Africa's enchantment with China may have peaked and that is good news for India.
In the past decade, the subcontinent has trailed its Asian rival in the great scramble for Africa's mineral wealth.
About US$6 in trade flows between Africa and China for every $1 that is spent between the continent and India. The Chinese have jostled aside the EU and US as Africa's largest trade partner and have a presence in almost every one of the 54 countries that make up the continent.
China's deep pockets and willingness to do business with some of the less reputable regimes has given it an edge over competitors.
Companies from the dragon economy have also been significantly less averse to risk than western companies, plunging into Angola, Sierra Leone and the Congo even as the smell of gunpowder still hung in the air. By the time the Americans and British showed up, the Chinese had snapped up the best contracts.
Although wooing the Chinese continues, the signs are that the relationship has cooled. Until now, China's approach has been to use the lure of large projects to secure minerals. Dams, railways and stadiums have sprung up from Angola to Guinea. But as the economic downturn continues to bite, these countries are starting to realise Beijing is actually offering loans, with their commodities as collateral. To illustrate that changing climate, Beijing has announced it will "temporarily" scale back investments in response to slowing economic conditions.

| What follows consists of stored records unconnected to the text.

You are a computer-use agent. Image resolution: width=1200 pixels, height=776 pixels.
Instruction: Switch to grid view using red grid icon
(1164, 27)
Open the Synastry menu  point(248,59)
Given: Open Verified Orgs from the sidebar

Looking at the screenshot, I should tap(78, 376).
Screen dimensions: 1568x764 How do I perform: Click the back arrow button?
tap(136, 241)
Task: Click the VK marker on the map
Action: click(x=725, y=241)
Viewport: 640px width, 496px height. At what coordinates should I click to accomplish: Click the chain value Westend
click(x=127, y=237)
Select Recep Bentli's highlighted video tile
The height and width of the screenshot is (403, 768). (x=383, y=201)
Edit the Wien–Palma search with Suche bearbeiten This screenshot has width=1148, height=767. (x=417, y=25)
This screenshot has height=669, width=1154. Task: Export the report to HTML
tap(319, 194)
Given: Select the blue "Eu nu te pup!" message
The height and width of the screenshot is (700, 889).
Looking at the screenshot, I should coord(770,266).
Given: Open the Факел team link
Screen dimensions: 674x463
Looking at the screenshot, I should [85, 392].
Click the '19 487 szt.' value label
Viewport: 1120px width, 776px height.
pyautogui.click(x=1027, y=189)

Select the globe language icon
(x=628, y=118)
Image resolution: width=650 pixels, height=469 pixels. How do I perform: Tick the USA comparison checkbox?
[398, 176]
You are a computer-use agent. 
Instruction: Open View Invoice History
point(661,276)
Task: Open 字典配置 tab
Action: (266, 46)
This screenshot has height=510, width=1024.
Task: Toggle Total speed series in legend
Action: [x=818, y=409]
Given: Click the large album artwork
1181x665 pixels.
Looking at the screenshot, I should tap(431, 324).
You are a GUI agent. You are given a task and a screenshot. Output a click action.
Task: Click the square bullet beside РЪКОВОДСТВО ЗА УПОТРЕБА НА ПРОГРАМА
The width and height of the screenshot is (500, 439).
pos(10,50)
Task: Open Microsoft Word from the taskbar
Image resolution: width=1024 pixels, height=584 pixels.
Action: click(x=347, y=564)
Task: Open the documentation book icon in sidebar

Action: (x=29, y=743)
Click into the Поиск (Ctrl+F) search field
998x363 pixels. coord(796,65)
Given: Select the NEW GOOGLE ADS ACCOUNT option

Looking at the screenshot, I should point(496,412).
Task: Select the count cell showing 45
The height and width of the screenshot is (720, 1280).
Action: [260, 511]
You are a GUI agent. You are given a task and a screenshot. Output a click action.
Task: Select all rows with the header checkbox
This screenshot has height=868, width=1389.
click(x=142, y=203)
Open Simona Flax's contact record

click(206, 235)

"We will retain our existing investments in Africa and further expand to other industries as time goes by," says Zhong Manying, the head of the Chinese commerce ministry's west Asia and Africa department.
Reports of attacks on Chinese nationals in South Africa this month and the recent shooting of protesting labourers in a Chinese-backed company in Zambia are indications of the increasingly strained relationship.
In the past few years, countries have seen their fledgling industrial base wiped out by the wave of Chinese imports. South Africa's once robust textile industry is on its knees, in spite of heavy tariffs imposed on imports. Angola and Libya have, in the past few years, blocked the sale of oil assets to China in retaliation.
It would be premature to say China's "dragon safari" is at an end. It is now the continent's third-largest trading partner after the US and France. But as Africans take a more realistic view of China's intentions and see the limits of the relationship, it opens up the way for the other Asian giant: India.
Investments from the subcontinent in Africa trail behind China's, partly because they are fuelled by private-sector companies that do not enjoy limitless state funding. As a result, they are more cautious and unlikely to invest in nations where security is a concern.
But like the Chinese, Indian businessmen have their eyes on the $1.4 trillion (Dh5.14tn) McKinsey & Company reckons Africa will spend annually by 2020.
India also has historic ties with Africa and shares English as a common second language. The Zambian shooting incident was at least partly blamed on the failure of the Chinese overseers to understand what protesting workers were angry about. Eastern and southern Africa have Indian communities with legacies that go back more than a century. Many of their descendants are now in prominent business and political positions. The South African finance minister, Pravin Gordhan is of Indian origin.
To be sure, India has been slow to capitalise on these advantages. And its woeful efforts in hosting the Commonwealth Games last year did not go unnoticed with many African diplomats who had attended the spectacular Beijing Olympics a couple of years before.
Still, Indian and African trade is approaching $20 billion a year, up from $1bn a decade ago. Much of this is in telecommunications. Bharti Airtel, the Indian mobile telecoms provider, is now in at least 16 countries on the continent and looking at further expansion. Bharti's $9bn for the African mobile assets of Kuwait's Zain was one of the continent's largest acquisition deals.
"There will be many more acquisitions made by Indian companies in the consumer space in the coming months," says a senior banker with an Indian investment bank that recently advised one of its country's companies on an acquisitions deal in Africa.
"We can expect some mid-sized acquisitions in early 2011."
India has 30,000 peacekeeping troops in various African hotspots. It is also one of the largest providers of cheap generic drugs, especially Aids-preventative medicine.
China, of course, is not about to let India move in without a fight. Beijing surprised many in December by inviting South Africa to join the Bric club of Brazil, Russia, India and China.
Although it is the continent's economic powerhouse, South Africa has an economy significantly smaller than, say, South Korea.
The invitation was probably less to do with economics than politics. By pulling Pretoria closer into its web, Beijing was effectively putting India on notice that it was not about to let competition from New Delhi diminish its vast influence in Africa.